Ржавый не изменил ни позу, ни тон:
– Перестань обманывать себя. Ты уже давно сам всё понял, только боишься верить. – Он вдруг то ли всхлипнул, то ли хихикнул. – Ну, могу случай еще рассказать. Как-то ночью одни папа с мамой, дождавшись, пока сынишка уснет, стали мастерить ему братика. Или сестричку – как получится. Но в самый разгар этого занятия папаша вдруг обнаружил, что кто-то лупит его подушкой и пискляво вопит: "Не смей душить маму!!!" Вот так. Битва на самом верху – помнишь? Вот так!
Михаил (он, оказывается, успел-таки вскочить на колени) вяло и очень неловко уселся на прежнее место, рассеянно поднес ладони к лицу… Что-то с ними, с ладонями, было не так, вот только никак не удавалось сообразить, что именно. Зато вспомнились вдруг давешние слова ржавого про "вот и вывихнул". Ну, ладно…
Закусив от сосредоточенности губу, Мечников со второго захода сумел-таки ухватить непослушной левой рукой кончик правого указательного, втянул сквозь зубы воздух, готовясь… Он хотел мысленно сосчитать до трех, но вместо этого принялся бормотать: "Не соврал про вывих – значит, и остальное правда… Если про вывих – значит, и остальное"…
А выворотень говорил, говорил, брезгливо щурясь на звёзды:
– …осознающая высоту своего назначения – ты прав, это сила великая.
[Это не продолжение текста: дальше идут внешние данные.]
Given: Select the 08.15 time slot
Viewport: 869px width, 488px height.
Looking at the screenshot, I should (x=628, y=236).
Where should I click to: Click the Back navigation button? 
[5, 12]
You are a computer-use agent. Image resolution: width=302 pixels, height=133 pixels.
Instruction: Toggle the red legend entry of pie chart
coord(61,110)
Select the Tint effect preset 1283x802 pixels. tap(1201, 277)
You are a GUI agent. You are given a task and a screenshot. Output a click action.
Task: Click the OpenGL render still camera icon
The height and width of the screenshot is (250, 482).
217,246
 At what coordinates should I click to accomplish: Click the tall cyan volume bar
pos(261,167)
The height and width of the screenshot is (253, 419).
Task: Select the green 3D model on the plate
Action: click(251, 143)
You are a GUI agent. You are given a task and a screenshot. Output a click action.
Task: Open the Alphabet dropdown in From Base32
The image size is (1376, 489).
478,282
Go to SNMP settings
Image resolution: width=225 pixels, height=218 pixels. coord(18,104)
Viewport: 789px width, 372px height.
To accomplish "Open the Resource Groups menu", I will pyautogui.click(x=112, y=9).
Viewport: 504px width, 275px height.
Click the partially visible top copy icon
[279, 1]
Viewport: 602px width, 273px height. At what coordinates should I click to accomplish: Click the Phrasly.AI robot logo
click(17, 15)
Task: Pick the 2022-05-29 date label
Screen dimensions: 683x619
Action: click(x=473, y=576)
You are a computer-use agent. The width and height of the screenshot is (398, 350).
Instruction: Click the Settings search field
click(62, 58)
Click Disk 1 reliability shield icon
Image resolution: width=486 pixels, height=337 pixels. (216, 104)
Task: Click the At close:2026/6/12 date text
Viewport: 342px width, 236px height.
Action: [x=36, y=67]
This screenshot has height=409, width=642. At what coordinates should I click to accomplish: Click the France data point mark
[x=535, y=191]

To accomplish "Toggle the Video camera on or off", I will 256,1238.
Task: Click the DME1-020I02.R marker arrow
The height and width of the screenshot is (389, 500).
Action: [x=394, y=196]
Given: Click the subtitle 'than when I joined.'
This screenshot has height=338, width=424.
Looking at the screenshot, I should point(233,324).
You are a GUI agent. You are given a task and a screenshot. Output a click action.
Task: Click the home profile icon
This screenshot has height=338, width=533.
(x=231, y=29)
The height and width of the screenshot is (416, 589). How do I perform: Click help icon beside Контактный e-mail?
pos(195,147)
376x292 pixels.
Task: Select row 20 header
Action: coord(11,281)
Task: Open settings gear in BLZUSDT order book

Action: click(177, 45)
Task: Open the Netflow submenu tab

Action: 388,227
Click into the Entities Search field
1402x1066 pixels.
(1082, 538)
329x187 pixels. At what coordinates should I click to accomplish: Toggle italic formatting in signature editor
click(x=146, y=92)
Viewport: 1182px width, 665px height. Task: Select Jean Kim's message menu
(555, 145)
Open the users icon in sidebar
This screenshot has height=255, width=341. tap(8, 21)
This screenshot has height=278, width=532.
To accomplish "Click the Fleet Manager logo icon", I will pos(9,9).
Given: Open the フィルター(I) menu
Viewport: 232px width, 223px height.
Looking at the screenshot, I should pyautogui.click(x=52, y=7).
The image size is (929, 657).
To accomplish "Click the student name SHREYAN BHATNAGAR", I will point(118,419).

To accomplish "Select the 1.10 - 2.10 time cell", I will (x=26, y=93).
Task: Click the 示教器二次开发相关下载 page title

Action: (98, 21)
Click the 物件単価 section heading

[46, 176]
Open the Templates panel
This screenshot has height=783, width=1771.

Величайшая. Но с вами семерыми дело другое. Другая цель: месть. Это вы, пустоголовые, воображаете: сто́ит только свалить идола, водрузить на его место крашеную доску, и прежний бог сгниет, а новый преисполнится силы… Не-ет, боги и вера – это как река. Берега не рассыпаются, даже если напрочь пересыхает русло. Думаете, для богов моленья да требы – что корм для ручной зверинки? Глупцы… Забвение богам не смерть, но злая обида. Они терпеливы, боги-то. И памятливы. На добро памятливы, а паче того – на хоть чаянную, а хоть и нечаянную обиду себе…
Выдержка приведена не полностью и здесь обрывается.